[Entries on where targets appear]
------------------------
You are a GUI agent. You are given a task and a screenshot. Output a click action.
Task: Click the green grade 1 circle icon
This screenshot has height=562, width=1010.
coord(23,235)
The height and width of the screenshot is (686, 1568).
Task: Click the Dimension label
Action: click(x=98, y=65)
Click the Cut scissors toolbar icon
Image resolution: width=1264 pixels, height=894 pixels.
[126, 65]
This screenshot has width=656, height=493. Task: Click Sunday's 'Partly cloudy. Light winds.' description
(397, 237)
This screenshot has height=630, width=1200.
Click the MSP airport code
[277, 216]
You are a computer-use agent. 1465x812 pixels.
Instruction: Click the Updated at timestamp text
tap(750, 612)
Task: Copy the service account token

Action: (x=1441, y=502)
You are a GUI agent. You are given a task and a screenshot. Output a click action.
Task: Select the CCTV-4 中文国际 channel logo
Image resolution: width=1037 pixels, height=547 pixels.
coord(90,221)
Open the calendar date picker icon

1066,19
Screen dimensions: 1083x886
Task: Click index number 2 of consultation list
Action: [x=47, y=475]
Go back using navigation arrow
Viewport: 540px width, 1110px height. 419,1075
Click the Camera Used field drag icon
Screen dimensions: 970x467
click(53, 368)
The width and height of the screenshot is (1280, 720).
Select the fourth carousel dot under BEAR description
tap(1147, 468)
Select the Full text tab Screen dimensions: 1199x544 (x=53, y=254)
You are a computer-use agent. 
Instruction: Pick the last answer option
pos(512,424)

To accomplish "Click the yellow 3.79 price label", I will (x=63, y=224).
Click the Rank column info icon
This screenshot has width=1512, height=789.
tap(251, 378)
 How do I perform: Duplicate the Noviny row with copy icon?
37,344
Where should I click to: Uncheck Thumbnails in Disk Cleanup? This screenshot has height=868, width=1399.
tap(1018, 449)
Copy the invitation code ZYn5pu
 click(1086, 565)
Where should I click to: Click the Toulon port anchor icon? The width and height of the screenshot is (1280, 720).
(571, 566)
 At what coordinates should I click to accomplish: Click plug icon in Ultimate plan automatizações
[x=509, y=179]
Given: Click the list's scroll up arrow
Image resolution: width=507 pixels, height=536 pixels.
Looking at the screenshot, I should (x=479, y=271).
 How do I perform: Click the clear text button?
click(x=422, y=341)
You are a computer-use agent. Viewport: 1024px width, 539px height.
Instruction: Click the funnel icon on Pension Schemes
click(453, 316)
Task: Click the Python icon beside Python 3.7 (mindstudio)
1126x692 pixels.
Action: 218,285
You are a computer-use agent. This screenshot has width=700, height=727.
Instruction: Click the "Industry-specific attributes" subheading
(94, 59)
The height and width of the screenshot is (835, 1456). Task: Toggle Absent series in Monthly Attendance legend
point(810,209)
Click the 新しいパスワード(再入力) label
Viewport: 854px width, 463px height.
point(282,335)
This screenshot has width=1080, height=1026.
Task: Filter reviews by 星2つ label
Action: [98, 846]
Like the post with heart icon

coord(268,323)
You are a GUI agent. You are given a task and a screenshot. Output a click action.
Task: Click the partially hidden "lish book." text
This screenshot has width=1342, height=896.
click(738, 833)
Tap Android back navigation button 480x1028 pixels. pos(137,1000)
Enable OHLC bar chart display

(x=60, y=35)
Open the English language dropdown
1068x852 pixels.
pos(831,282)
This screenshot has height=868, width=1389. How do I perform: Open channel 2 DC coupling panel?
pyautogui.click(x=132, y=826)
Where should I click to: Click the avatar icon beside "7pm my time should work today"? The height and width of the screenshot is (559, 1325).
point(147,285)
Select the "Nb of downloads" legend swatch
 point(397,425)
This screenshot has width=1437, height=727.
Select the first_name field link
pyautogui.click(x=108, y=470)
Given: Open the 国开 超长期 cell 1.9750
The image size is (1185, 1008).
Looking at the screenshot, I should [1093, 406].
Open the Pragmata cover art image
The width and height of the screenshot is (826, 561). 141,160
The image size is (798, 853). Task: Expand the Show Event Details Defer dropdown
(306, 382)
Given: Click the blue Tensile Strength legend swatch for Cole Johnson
------------------------
§ **The problem**: Print the lines between the line holding "Given: Click the list's scroll up arrow" and the line holding "click(x=422, y=341)", inclusive, reproducing each one without any change.

§ **Finished exercise**:
Given: Click the list's scroll up arrow
Image resolution: width=507 pixels, height=536 pixels.
Looking at the screenshot, I should (x=479, y=271).
 How do I perform: Click the clear text button?
click(x=422, y=341)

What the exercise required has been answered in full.